第7話 スローライフのための活動2

基地の構造は,城のようになっており,その廊下をエリとアリエスは歩いていた.本来は地図を描くべきなのだが,広さと複雑さでひとまず諦めて,ただの散歩になっていた.アリエスとエリがひとまず拠点(物を他の部屋に押し込んでスペースを確保した)部屋から,それなりの距離をダラダラ歩いていた.

「広くないですか?エリさん.」


「広いわね.こんなに広かったのね.この基地.」

アリエスは,キョロキョロと周りを見ながら,エリは,そんなアリエスを眺めながら髪の毛を触っていた.


「……ああ,そう言えば,最初にいた部屋の場所分かってますか?エリさん.」


「うん?アリエスが分かってるでしょ.」

その瞬間,二人は足を止めて顔を見合わせた.そらから数秒間無言で見つめあっていた.状況によってはロマンスが開始するかも知れないが,今回は違った.
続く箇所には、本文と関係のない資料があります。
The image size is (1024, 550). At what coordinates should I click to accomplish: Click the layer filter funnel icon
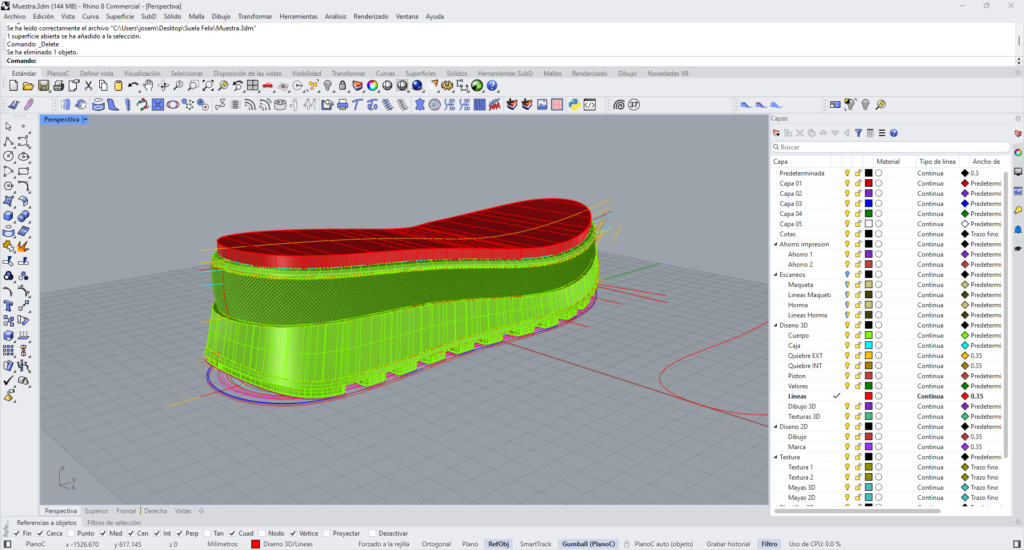tap(858, 133)
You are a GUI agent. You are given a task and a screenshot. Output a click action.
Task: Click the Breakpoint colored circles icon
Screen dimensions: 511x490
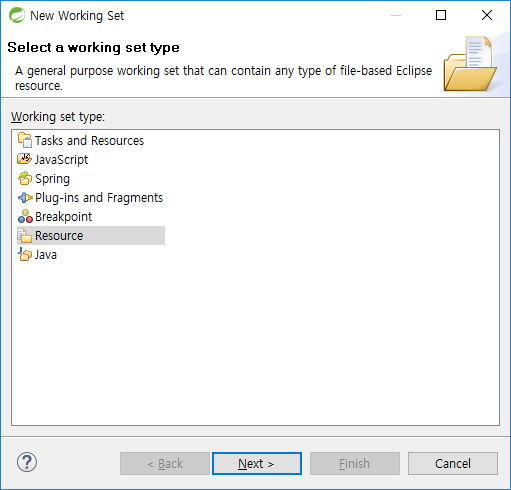[25, 216]
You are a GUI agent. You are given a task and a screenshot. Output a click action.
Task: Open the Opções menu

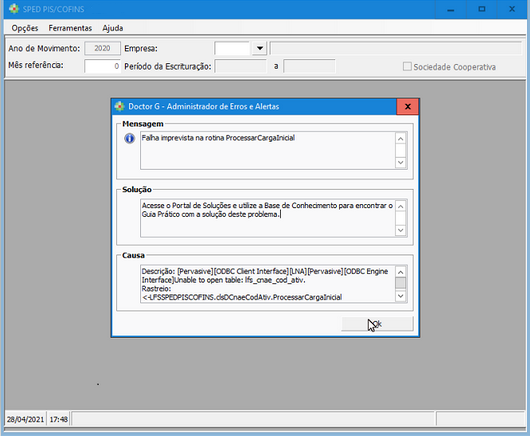click(x=25, y=28)
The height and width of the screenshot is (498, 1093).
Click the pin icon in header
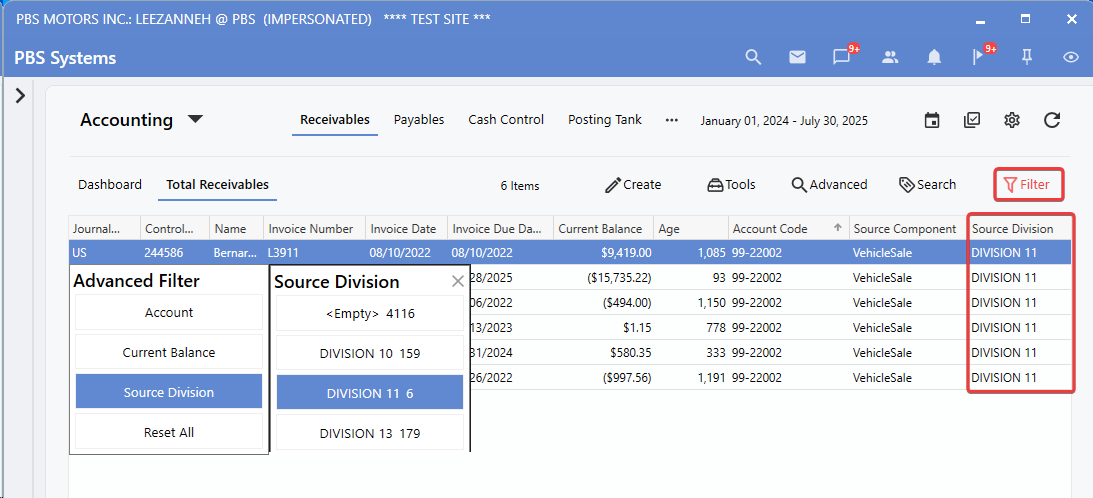[x=1026, y=57]
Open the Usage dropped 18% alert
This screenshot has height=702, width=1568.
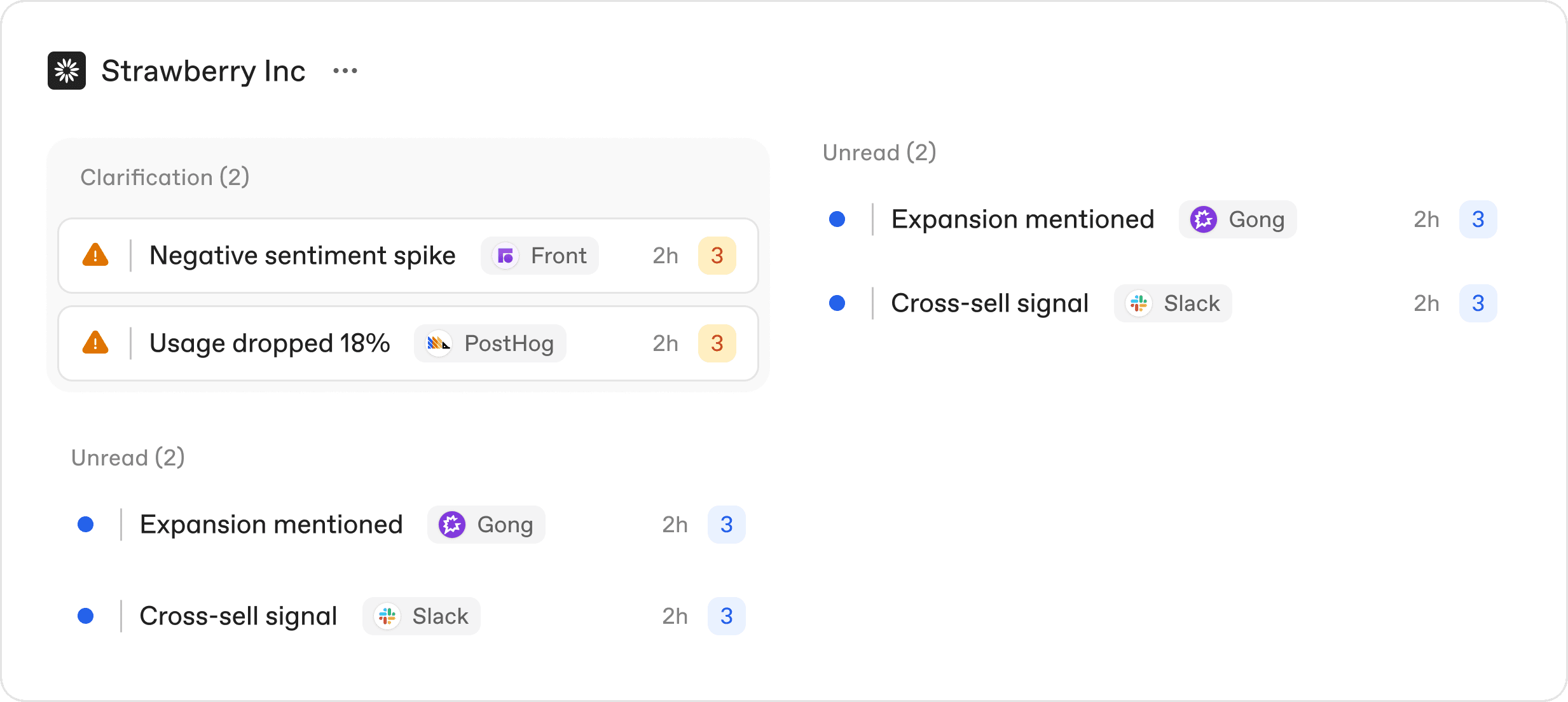coord(270,343)
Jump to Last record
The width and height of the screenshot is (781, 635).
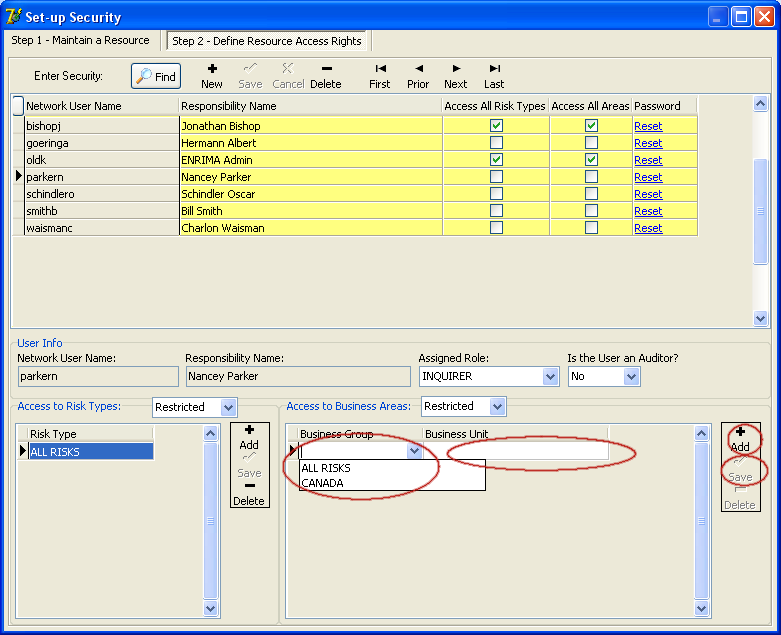[494, 75]
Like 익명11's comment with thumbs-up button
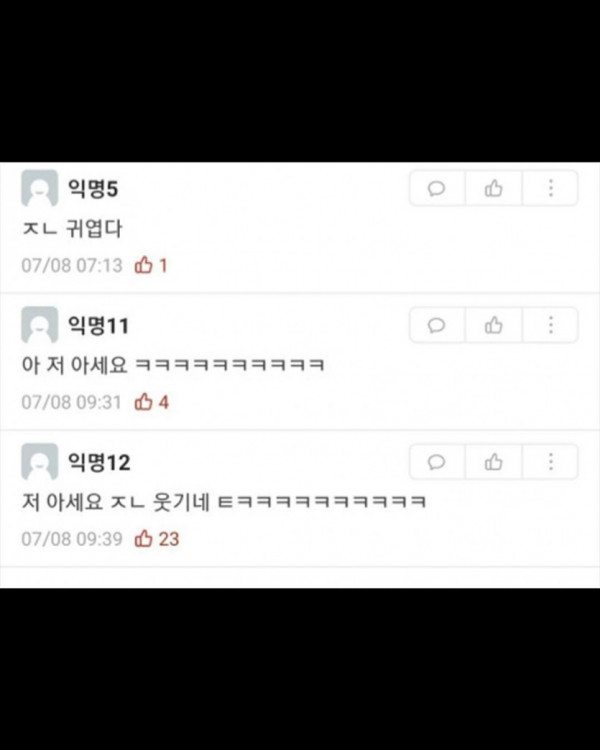The width and height of the screenshot is (600, 750). point(493,325)
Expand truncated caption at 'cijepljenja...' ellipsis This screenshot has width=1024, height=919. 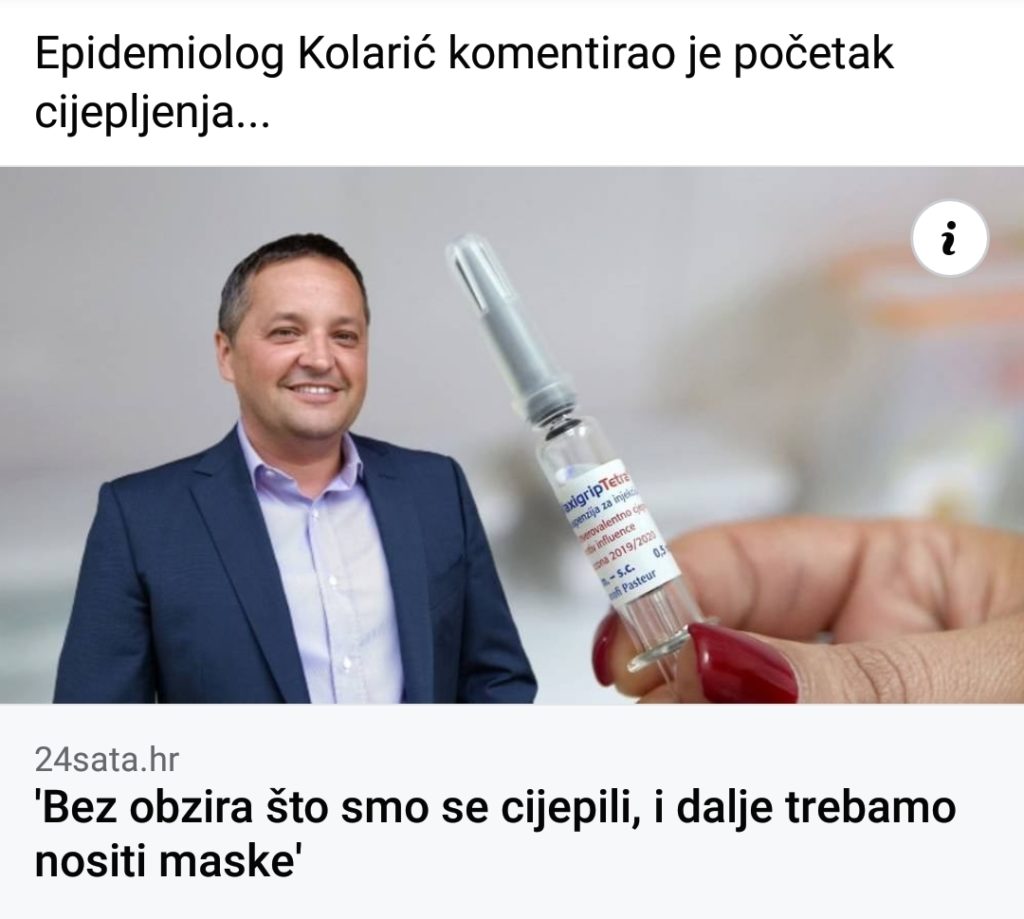[x=252, y=115]
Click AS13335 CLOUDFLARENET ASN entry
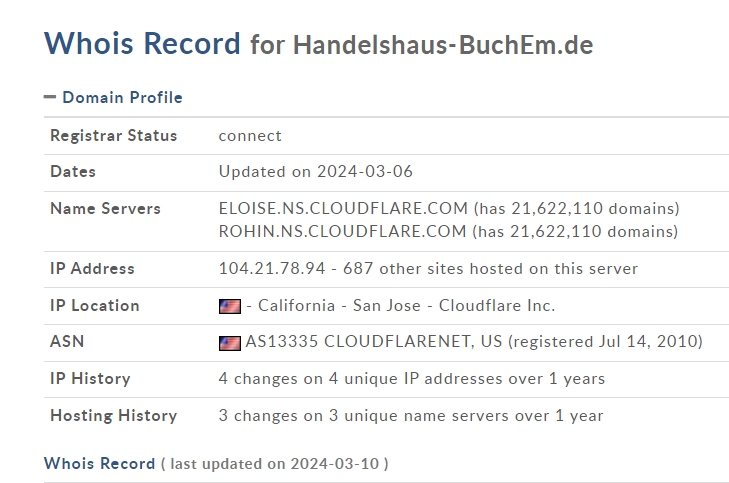This screenshot has height=483, width=729. tap(374, 342)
「……えっと.エリさんが最初引っ張ってズンズン進むから.」


「待って,本当に言ってるの?それは,アリエスがある程度分かってると思ったから.前来たときは,迷わずに,四天王のサウスのいた部屋に行ってたじゃん.」

二人は,以前勇者パーティー時代に,この基地にいた四天王のサウスの所に戦いに来ていた.アリエスは迷う事なくサウスの部屋に辿り着いていた.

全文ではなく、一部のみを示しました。